I discovered your music through Four Places in Queensland, an album of solo piano music that celebrates locations in Queensland, Australia. As most of No Dead Guys’ readers aren’t from Australia, what can you tell us about Queensland and why did you choose to compose these pieces about it?

The first thing I would say about Queensland is that it’s huge – apparently 2 ½ times bigger than Texas! So, it encompasses a huge range of environments and ecosystems. Queensland is my adopted home, and I have enjoyed discovering it over the past 20 years…going bush, as they say…from the remote deserts in the west and rainforests of the north to the beautiful sand islands off the coast of Brisbane. To be honest, the “four places” of my piece only represent a tiny fraction of the state, so maybe there is still room for more movements? The Australian landscape is an extremely popular subject in Australian music, with composers like Peter Sculthorpe, Anne Boyd, and William Barton setting the example. Four Places in Queensland is my humble contribution to the tradition. The fact that the traditional, Aboriginal owners of the land have had a continuous connection for more than 60,000 years is awe-inspiring.
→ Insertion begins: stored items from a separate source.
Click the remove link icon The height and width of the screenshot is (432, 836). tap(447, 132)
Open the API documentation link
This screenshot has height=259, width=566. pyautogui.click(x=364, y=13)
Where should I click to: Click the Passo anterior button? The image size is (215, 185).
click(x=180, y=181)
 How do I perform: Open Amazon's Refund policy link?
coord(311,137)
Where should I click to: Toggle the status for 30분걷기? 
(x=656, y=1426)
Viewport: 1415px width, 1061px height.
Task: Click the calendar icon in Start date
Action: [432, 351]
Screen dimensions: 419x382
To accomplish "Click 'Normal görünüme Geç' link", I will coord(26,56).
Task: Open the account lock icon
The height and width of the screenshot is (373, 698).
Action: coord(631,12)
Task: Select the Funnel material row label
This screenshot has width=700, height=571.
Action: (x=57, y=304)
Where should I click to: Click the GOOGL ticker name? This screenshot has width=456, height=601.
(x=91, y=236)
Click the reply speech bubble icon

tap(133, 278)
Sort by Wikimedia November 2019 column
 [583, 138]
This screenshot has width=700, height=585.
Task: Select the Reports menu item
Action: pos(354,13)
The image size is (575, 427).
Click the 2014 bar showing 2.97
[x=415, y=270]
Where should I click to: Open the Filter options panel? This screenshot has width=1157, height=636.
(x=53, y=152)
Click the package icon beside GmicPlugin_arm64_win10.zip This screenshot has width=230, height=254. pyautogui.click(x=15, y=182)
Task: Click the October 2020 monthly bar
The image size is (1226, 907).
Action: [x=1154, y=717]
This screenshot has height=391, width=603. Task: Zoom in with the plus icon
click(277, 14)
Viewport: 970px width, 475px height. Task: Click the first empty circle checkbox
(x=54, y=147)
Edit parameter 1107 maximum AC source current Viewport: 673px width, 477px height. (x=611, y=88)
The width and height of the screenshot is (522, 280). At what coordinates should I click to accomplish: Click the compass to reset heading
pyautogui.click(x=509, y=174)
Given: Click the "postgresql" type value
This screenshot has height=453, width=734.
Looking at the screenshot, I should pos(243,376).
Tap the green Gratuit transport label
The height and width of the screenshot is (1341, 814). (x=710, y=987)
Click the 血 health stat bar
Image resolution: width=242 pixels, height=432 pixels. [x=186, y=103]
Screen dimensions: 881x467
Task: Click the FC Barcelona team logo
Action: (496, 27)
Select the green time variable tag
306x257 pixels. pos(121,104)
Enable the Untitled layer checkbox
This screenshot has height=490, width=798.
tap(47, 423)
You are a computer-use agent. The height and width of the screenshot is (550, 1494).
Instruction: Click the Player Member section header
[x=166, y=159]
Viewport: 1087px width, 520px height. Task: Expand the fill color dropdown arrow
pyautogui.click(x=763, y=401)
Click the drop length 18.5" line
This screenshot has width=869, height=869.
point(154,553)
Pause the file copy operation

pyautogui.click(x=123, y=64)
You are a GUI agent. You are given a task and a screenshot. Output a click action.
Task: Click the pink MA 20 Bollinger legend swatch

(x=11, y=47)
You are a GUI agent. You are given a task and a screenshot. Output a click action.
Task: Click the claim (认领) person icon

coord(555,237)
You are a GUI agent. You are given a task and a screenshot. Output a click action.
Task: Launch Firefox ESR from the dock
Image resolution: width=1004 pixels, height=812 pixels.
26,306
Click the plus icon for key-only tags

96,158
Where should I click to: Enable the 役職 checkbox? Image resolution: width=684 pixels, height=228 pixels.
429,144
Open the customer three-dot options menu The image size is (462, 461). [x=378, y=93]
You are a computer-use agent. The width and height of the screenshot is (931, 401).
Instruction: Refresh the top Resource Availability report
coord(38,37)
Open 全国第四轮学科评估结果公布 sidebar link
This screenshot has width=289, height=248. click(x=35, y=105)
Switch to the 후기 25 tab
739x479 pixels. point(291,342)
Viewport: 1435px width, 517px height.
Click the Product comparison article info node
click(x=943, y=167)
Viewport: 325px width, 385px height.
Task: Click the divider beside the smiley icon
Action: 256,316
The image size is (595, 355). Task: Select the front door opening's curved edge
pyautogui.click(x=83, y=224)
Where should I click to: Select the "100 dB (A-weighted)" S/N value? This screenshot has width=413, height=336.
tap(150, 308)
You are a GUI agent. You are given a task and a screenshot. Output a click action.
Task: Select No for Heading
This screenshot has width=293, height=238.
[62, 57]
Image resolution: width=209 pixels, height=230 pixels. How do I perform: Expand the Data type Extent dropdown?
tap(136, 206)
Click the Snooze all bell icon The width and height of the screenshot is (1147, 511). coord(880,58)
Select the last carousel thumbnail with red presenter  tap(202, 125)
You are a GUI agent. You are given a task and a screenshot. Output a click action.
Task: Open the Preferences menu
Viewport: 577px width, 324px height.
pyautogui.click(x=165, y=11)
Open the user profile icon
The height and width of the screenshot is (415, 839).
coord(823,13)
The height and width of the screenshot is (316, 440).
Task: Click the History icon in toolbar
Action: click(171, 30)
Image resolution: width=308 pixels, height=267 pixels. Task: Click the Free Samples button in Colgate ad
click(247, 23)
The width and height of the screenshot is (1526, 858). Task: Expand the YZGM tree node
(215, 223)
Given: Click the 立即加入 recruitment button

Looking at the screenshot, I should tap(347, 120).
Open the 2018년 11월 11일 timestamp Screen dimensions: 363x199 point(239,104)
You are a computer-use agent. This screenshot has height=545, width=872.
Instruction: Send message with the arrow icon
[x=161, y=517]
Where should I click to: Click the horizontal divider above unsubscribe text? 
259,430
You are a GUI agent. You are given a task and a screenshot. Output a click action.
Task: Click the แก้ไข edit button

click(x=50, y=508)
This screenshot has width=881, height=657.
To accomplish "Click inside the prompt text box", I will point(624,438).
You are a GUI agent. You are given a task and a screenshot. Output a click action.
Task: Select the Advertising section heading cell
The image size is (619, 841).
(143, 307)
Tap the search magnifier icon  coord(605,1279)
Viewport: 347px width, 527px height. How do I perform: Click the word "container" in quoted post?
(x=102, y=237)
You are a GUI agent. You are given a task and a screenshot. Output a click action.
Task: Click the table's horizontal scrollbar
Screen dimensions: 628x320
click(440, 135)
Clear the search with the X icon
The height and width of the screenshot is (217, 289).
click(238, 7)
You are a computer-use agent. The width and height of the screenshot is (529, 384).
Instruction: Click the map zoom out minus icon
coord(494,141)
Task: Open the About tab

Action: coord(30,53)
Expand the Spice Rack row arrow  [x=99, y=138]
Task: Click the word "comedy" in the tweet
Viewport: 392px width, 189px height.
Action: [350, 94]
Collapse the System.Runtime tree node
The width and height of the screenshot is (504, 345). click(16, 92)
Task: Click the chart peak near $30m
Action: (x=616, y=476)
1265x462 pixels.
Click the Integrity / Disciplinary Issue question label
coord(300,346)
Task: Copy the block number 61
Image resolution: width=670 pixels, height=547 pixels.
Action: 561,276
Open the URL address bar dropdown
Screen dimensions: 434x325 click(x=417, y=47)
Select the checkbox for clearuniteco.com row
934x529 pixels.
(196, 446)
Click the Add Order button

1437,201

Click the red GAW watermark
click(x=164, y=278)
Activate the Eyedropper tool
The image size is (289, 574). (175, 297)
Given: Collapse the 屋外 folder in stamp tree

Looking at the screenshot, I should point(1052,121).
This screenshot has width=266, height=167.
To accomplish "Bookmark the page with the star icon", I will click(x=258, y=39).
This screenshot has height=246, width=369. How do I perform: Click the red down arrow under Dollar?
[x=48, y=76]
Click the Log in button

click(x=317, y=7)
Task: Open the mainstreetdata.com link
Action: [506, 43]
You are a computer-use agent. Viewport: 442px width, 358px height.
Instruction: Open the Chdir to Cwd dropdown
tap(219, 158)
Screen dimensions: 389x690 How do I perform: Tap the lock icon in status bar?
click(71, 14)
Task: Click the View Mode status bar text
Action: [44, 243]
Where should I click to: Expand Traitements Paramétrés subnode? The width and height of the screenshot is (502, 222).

Four Places in Queensland features Mt. Nebo, Cunningham’s Gap, Condamine, and Girraween.  What can you tell us about the characteristics of these four regions, and how are they reflected in these pieces?

Mt. Nebo is a small town set in the dappled light of a dense rainforest, surrounded by beautiful bush tracks. My experiences of Mt. Nebo include listening to the gentle pinging rhythms of the bell birds, hiking in the forest, and a kids’ birthday party near a small creek. I think those carefree feelings come through in the music. Cunninghams Gap is a steep rise separating coast from Great Dividing Range that boasts panoramic views across ancient volcanic plugs. It’s the drama of that steep ascent up to the gap, and the floating feeling you have coming back down, that shape the music here. The tiny, rural town of Condamine, whose namesake river is memorialized in bush poetry and song, is also home to the rustic Condamine Cowbell. I was literally floating on the Condamine river when I came up with the motifs in this section of the “Four Places.” I try to capture this feeling in my performance. Girraween, or “place of many flowers,” is a national park known for its dramatic granite boulders. The image of these majestic boulders informs the heavier, more monumental material towards the end of this section.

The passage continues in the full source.